Analysts See Apple Gains In iPod Lineup
By Joseph Palenchar On Sep 13 2010 - 3:01am
– Apple’s revamped
iPod lineup could help maintain
iPod Touch unit-sales growth
worldwide and perhaps slow or stop
the worldwide decline in overall iPod
unit sales, analysts told TWICE.
The addition of FaceTime video
chat and online multiplayer gaming are
two key features that could increase
the Touch’s already strong sales momentum,
analysts said. “Whereas the
iPod Touch underwent the least physical
change from the last iteration, the
addition of the FaceTime camera really
opens the door to an affordable, massmarket
videoconferencing option over Wi-Fi,” said Ross
Rubin, executive director of industry analysis for consumer
technology at The NPD Group.
Yankee Group analyst Carl Howe noted that the Touch’s
rising share of iPod unit sales has already been raising the
average selling prices of iPods and the new features could
help continue to raise the Touch’s share of sales.
Sales of the Touch grew 48 percent in units during Apple’s
fiscal third quarter ending June 26, boosting the average
selling price of iPods worldwide by 12 percent year
over year and boosting overall third-quarter iPod revenue
by 4 percent year over year to $1.5 million, company reports
show. During those three quarters, worldwide iPod
unit sales fell 6.3 percent to 41.3 million.
The new Touch, combined with the new Nano and Shuffle,
might help stem the overall unit-sales decline, Howe
noted. “This is protecting their existing base and possibly
expanding it to people who are looking for something
smaller and more fashionable,” he said of the redesigned
Nano and Shuffle. “Apple is practically making electronic
jewelry.” Adding a clip to the downsized Nano also makes
it more attractive to women who often don’t have pockets
to place their Nano in while listening to it, he added.

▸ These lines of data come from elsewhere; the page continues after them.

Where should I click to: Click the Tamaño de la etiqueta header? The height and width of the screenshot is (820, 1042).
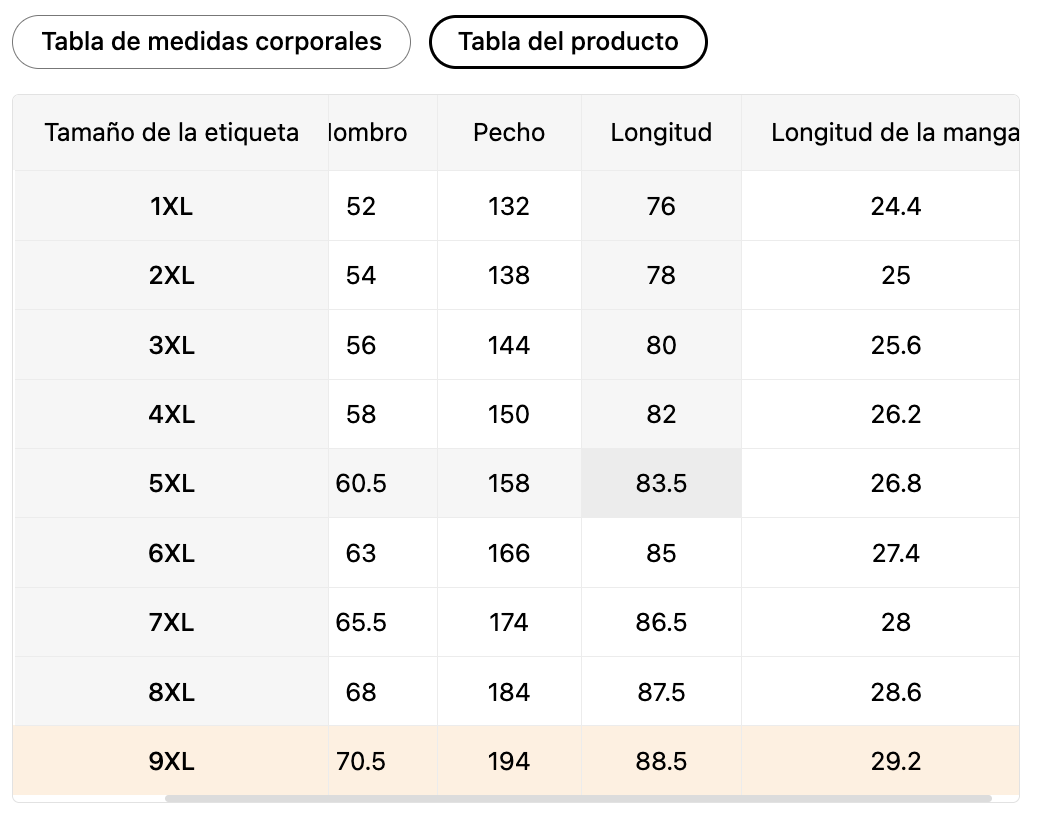[171, 132]
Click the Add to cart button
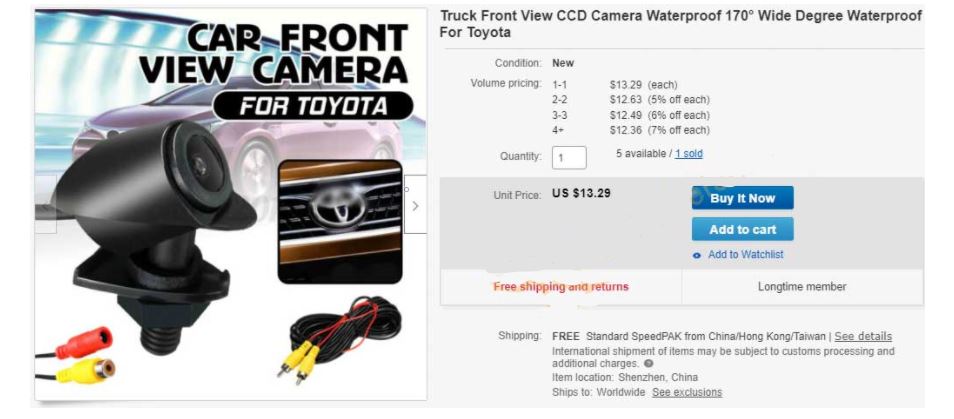The height and width of the screenshot is (419, 954). tap(742, 229)
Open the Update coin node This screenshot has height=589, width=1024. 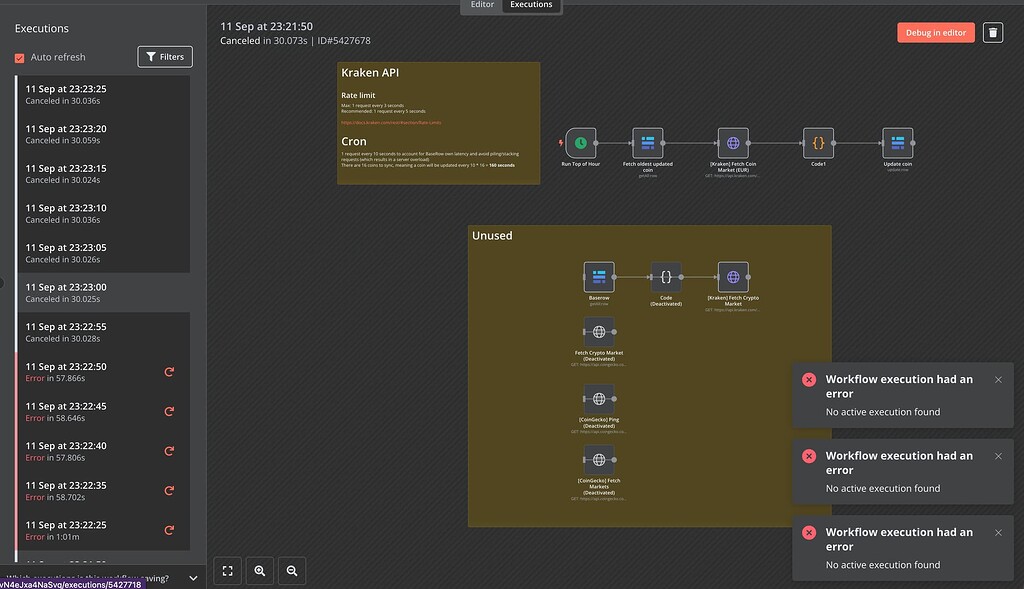(x=898, y=142)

Apple also has a clearer strategy to step consumers up
to the Touch, Rubin added. “The
new lineup adds more rationality to
the product line by putting still and
video capture in the high end of
the line [Touch] as opposed to the
midrange Nano, where it has been
removed,” he explained.
Sales of the tiny Shuffle could also
gain because control buttons are
back on the Shuffle’s body, analysts
noted. “The addition of the buttons
back on the iPod Shuffle show that
it is sometimes possible to make a
device too small,” Rubin said. The
previous Shuffle featured controls in
the earphone cable to play, pause, adjust
volume and switch playlists.
In launching what CEO Steve Jobs called the “the biggest
change in the iPod lineup ever,” Apple enhanced the Touch
by adding the iPhone 4’s Retina display, multiplayer gaming
via the new iOS 4.1 OS, a front-facing camera for use with
the company’s FaceTime video-chat application, and a rearfacing
camera/camcorder that captures HD video but has
The Touch also got the iPad’s 1GHz Apple A4 chip, a
three-axis gyro for better game play, and extended music
playback time of 40 hours on a single charge. Like before,
the Touch is available in three capacities: 8GB at $229,
32GB at $299, and 64GB at $399.
Apple downsized the Nano by 46 percent, made it
square, added an aluminum and glass body, and in place
of a clickwheel added a multitouch touchcreen that users
can manually reorient. It adds a belt clip and carries over
its predecessor’s FM tuner, video and picture storage, pedometer,
and Nike+ feature. Prices held steady at $149 for
the 8GB version and $179 for the 16GB version.
The Shuffle, which morphed into an aluminum square, got
back clickable buttons to control select features. Like before,
the Shuffle lacks a display and features VoiceOver. The new
model now comes in only one capacity: 2GB at $49.